I’ve been fostering a love of heavy, weird music for a while now—you can probably blame Sunbather for kicking me down that hill. But in the last year or so that I’ve been writing for Tuned Up, I’ve mucked about through darker, grimier swamps than I had ever expected, and enjoyed it far more than I would have ever thought.

One of the murkier records that I’ve fallen in love with in that time is Luminous Rot from the long-running drone/doomgaze duo Nadja. From first blush, it can feel oppressive and impenetrable, but there’s a tension between the thick, sludgy instrumentation and the almost tender songwriting that makes for an engaging listen.

Strictly from an aesthetic perspective, Luminous Rot is right up my alley. The guitars are never played without the fuzz pedals turned all the way up. Ambient noise sputters in the atmosphere.
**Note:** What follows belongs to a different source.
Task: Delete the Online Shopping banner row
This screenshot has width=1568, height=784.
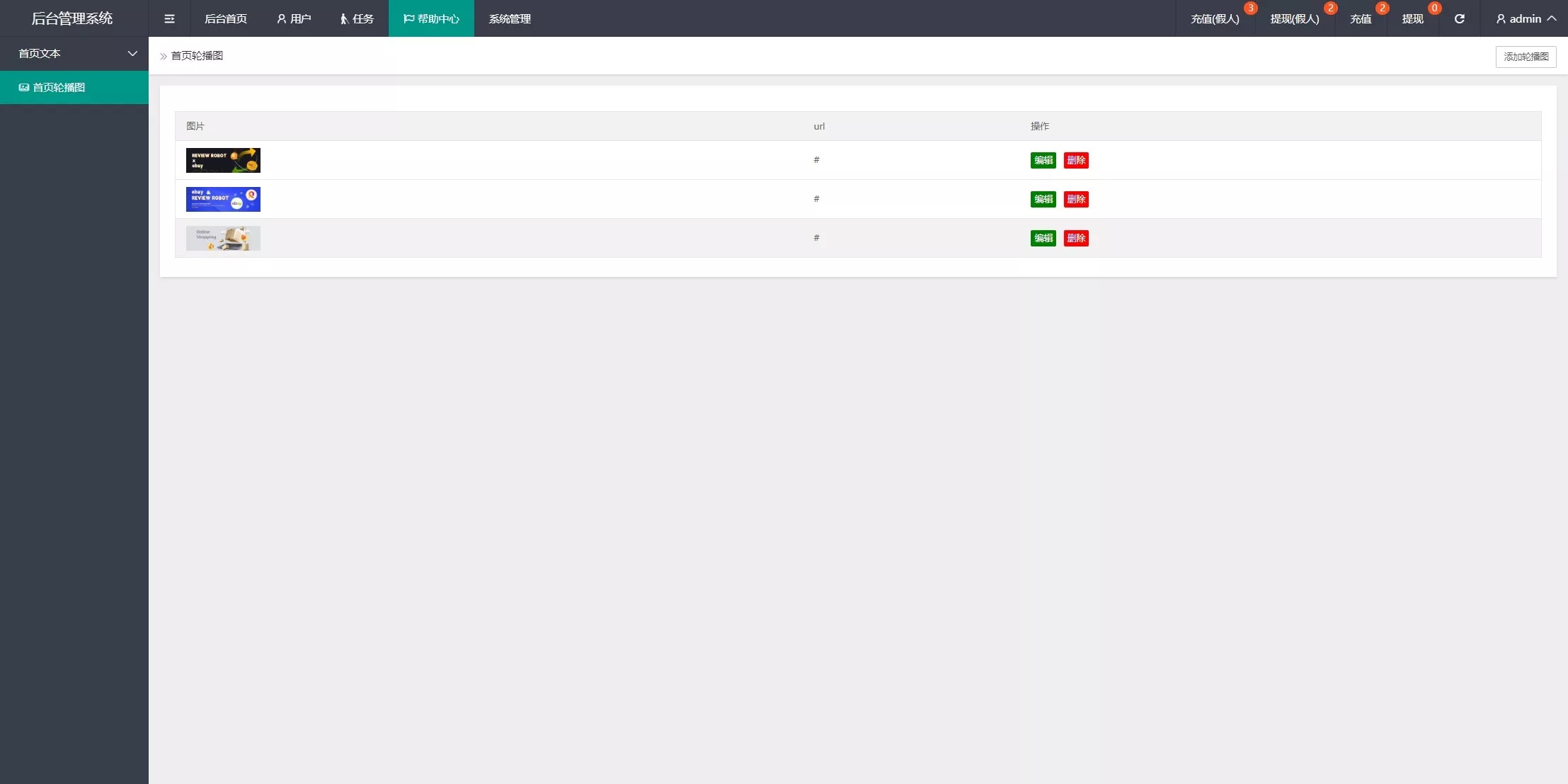Action: [x=1075, y=238]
The drums—often programmed with industrial drum machines—lurch slowly as if straining against the heaviness of the guitars like an ox against the weight of a plow. Vocals are rare and subdued (barring some buried screams), as if they lack the fight to pull themselves out from under the guitars for air. Everything is run through a thick layer of reverb to make it feel distant and alienating. To use a crude algebra, it’s almost as if someone threw Sunn O)))) and Nine Inch Nails in a blender and hit puree.

But for all of the abrasive intensity of the sonic palette, there’s an odd tranquility here—not unlike the noise-induced zen that guides the songwriting of My Bloody Valentine. At a point, the sounds stop being harsh and become a sort of warm blanket. The best example is the twelve-minute “Cuts On Your Hands,” in which the guitars spend most of the runtime swinging between two chords like a hypnotist’s watch. However, that’s the MO of every track here: except for the brief “Intro,” every other song is well past the six-minute mark—and even “Intro” is as long as your typical pop song at 3:28.

The closest comparison I can make with this album is to The Angelic Process’ Weighing the Souls With Sand. It’s not just that they sound similar, employing similar clouds of fuzz and reverb. Plenty of records sound like this. But Luminous Rot is the only record I’ve found that makes me feel the same way that Weighing… does.

When it comes down to it, Luminous Rot is the perfect title for this record. The name itself communicates the same sort of tension: luminescence and decay are generally pretty far apart in nature. But these songs capture both essences perfectly: the heavy, creeping inevitability of decay and the bright, glowing hope of luminescence.